> STUDY TEXT
⁂

Of all the blogs, in all the interwebs, in all the world you stumbled onto mine. And I for one am glad you did because today we’re going to be talking about an all-time classic and perhaps the most quoted movie ever. That’s right in this edition of How Have You Not Seen That? I make the rather easy case for Casablanca.
Made in 1942 this wartime film stars Humphrey Bogart, Ingrid Bergman, and Paul Henreid in one of the greatest love triangles ever put on film. Not to mention Claude Rains and Peter Lorre in fantastic supporting roles. Put simply this is one of the Great Films. But unlike our last selection Toy Story it is a bit more understandable (if not necessarily excusable) that people may not have been exposed to this film at a young age. It is a black and white film with adult themes and on-screen deaths. Which means I’ll give you till the age of 21 to have seen this before I become incredulous. I’ve heard people say that they just don’t like black and white or old films in general and so they steer clear. Those people are idiots anyway and you shouldn’t care about their opinions. I actually knew I guy who refused to watch any film made before the year 2000 because they were all boring. But supposing you do care about these hopeless cases then this is the one black and white film that might change their opinion on the matter. If not? Screw them they’re heathens anyway.
So assuming that a general mistrust of anything before iPhones is not the reason you’ve yet to see Casablanca. In that case there is hope for you yet. And the truth is you’ve most likely been exposed to Casablanca without realizing it. Do any of these quotes sound familiar? “Here’s looking at you kid” “We’ll always have Paris” “Play it Sam” (often misquoted as “Play it Again Sam”) “I think this is the beginning of a beautiful friendship” “Of all the gin joints, in all the cities, in all the world, she walked into mine” “Round up the usual suspects”. That last one is so famous that it became the title of another all-time great film The Usual Suspects. That’s right even Keyser Söze has seen Casablanca and he’s fictional. What excuse do you have?
If it’s cultural impact doesn’t sway you than perhaps its insight into history will. And as a history lesson Casablanca manages do something brilliantly that few other war movies even attempt. And that’s capture the global feeling of the war. For the most part war films focus on the Americans and the British fighting the Germans in Europe or the Japanese in the Pacific or on the tragic plight of Jewish families sent to concentration camps. Sure there are the occasional Canadians, Italians and French thrown in but very rarely do they manage to portray the sheer scale of the war and its impact on the peoples of every nation. Casablanca manages to do this without ever leaving Rick’s Café. Refuges from every walk of life desperate and willing to do anything to get to America and escape the horrors of war. This movie captures that moment in time like no other and it is an important enough moment in our shared history to be worthy of your time.

⁂

> GIVEN ENTRIES

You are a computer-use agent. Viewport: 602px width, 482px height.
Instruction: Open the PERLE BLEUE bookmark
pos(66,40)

⁂

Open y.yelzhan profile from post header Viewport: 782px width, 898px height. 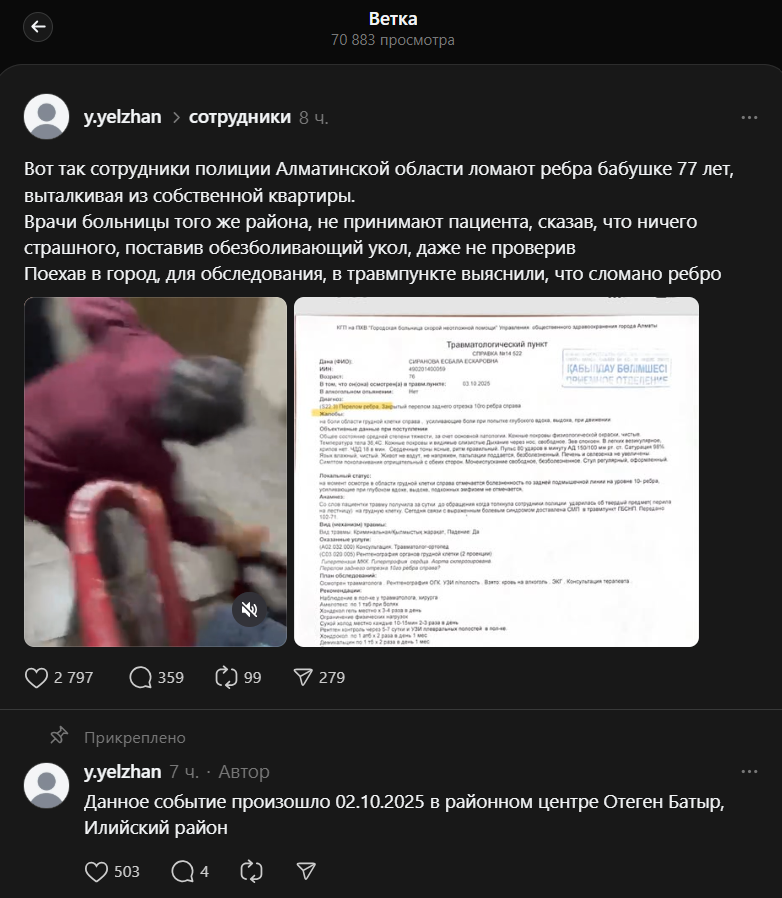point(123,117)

⁂

> PROBLEM STATEMENT
Render this sentence from the Casablanca blog post in Spanish: "It is a black and white film with adult themes and on-screen deaths."

> REPLY TO THE EXERCISE
Es una película en blanco y negro con temas para adultos y muertes en pantalla.